「勝負して、忍」
再び目を見開いた忍の次の表情は、意味が分からないと言いたげだった。
「体育祭で、勝負して。あたしが出た種目で1位を取ったら、透ちゃんに言う。取れなかったら、言わないわ」
「……俺が1位取ったら?」
「何でも言うこと聞くわよ」
テーブルから降りて、スカートの乱れを直す。
忍に背を向けてるついでに熱くなった瞼を閉じて、涙を拭った。
ギャンブラーね、あたし。
でもこうでもしなきゃ、忍のそばにいられない。
どれだけ頑張っても相手すらしてもらえないなんて、あんまりでしょう?
だから、体育祭までの期間。
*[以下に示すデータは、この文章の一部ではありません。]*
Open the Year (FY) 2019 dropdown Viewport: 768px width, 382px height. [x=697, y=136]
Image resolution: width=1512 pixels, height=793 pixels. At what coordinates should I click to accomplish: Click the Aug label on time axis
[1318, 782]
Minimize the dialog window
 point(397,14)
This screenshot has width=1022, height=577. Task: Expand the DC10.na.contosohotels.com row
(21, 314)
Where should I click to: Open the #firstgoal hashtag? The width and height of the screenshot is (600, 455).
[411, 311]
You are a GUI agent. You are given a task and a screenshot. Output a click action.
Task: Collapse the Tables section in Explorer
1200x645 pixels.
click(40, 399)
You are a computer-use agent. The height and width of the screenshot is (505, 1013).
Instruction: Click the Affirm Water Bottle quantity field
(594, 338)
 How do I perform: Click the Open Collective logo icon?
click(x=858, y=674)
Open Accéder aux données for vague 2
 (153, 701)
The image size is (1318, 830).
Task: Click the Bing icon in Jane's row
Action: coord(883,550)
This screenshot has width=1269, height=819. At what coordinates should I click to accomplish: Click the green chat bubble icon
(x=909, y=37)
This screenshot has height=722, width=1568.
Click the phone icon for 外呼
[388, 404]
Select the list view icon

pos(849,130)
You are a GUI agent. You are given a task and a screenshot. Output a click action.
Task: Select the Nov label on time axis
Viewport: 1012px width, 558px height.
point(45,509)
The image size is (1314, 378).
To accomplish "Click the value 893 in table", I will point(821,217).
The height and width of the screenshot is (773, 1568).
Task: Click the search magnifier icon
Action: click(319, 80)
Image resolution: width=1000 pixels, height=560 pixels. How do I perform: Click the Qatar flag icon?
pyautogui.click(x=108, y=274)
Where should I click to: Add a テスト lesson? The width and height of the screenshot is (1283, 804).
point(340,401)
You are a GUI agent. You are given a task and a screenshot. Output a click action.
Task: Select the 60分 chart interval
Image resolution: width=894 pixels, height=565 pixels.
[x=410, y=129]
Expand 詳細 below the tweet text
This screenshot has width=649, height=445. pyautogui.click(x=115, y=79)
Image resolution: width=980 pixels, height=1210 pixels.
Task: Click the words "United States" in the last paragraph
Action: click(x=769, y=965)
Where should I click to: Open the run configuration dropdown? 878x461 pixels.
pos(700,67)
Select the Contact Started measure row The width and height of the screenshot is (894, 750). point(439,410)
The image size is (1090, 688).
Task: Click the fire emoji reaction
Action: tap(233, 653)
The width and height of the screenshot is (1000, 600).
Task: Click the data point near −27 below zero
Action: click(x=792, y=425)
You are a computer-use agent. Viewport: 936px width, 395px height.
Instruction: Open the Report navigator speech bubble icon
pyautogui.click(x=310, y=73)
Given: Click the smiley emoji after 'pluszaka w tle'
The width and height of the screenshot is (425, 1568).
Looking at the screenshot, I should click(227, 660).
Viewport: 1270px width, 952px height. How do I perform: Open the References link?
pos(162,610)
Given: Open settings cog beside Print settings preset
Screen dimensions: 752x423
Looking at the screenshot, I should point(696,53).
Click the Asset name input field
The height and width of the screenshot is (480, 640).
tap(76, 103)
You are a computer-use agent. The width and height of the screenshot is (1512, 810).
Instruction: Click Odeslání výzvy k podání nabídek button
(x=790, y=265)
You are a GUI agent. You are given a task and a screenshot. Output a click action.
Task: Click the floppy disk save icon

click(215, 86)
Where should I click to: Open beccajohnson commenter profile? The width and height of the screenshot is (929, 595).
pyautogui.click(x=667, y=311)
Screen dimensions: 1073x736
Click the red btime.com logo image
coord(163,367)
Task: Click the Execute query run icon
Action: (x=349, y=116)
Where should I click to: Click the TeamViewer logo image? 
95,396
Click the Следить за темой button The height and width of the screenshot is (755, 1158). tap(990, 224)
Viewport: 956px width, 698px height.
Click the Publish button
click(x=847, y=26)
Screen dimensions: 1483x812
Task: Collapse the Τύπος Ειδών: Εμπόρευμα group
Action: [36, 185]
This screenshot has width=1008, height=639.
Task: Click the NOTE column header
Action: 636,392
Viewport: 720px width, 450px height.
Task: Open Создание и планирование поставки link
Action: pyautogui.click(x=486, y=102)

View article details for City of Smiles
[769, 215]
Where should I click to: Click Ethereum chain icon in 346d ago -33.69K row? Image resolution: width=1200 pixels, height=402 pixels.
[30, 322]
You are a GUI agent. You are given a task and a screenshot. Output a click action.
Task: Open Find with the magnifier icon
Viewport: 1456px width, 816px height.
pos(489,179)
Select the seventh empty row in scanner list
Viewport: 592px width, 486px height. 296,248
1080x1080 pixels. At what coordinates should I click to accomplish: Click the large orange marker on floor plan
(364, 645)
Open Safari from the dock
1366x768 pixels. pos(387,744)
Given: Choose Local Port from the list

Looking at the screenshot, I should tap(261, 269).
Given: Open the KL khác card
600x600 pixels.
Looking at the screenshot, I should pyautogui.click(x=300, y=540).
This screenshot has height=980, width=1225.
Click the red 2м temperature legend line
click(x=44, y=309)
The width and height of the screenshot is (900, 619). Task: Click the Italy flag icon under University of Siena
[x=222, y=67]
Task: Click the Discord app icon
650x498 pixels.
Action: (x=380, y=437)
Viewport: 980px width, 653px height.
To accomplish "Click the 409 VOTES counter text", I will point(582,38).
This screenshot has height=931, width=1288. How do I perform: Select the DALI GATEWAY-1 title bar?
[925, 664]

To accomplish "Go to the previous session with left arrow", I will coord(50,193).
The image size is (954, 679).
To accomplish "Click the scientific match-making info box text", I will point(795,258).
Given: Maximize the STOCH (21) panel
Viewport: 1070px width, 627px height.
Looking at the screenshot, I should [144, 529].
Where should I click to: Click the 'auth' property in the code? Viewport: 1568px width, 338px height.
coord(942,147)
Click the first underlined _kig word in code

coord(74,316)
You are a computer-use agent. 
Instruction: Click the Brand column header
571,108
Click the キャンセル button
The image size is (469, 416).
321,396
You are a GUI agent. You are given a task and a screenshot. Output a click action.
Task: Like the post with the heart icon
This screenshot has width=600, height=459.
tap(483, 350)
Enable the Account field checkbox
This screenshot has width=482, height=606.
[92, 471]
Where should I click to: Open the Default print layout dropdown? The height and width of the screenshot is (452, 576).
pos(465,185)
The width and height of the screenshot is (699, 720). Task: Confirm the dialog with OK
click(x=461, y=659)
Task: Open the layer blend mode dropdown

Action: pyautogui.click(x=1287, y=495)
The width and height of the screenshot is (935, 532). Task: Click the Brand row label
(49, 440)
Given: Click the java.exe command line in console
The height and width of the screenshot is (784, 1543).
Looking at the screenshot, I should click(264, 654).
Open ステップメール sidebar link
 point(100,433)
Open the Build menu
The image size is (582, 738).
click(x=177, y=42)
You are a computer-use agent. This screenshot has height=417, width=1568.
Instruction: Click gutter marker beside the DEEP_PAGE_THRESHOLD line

短い間だけでもいいから、忍に関わっていたい。
……負けたら、それはその時に考えればいいのよ。
「……分かった。何でも、言うこと聞くんだな?」
「聞くわよ?」
振り向いて、微笑んでから再び前を向く。
踏み出した足でドアまで向かい、ドアノブに触れたところで「苺」とあたしを呼ぶ声。
「何?」
振り向かずに聞くと、一瞬の沈黙が流れて途切れる。
「ふたりは?」
「……昇降口で待ってるわ」
「そ」
振り向きたい衝動を我慢して、そのまま会長室を飛び出した。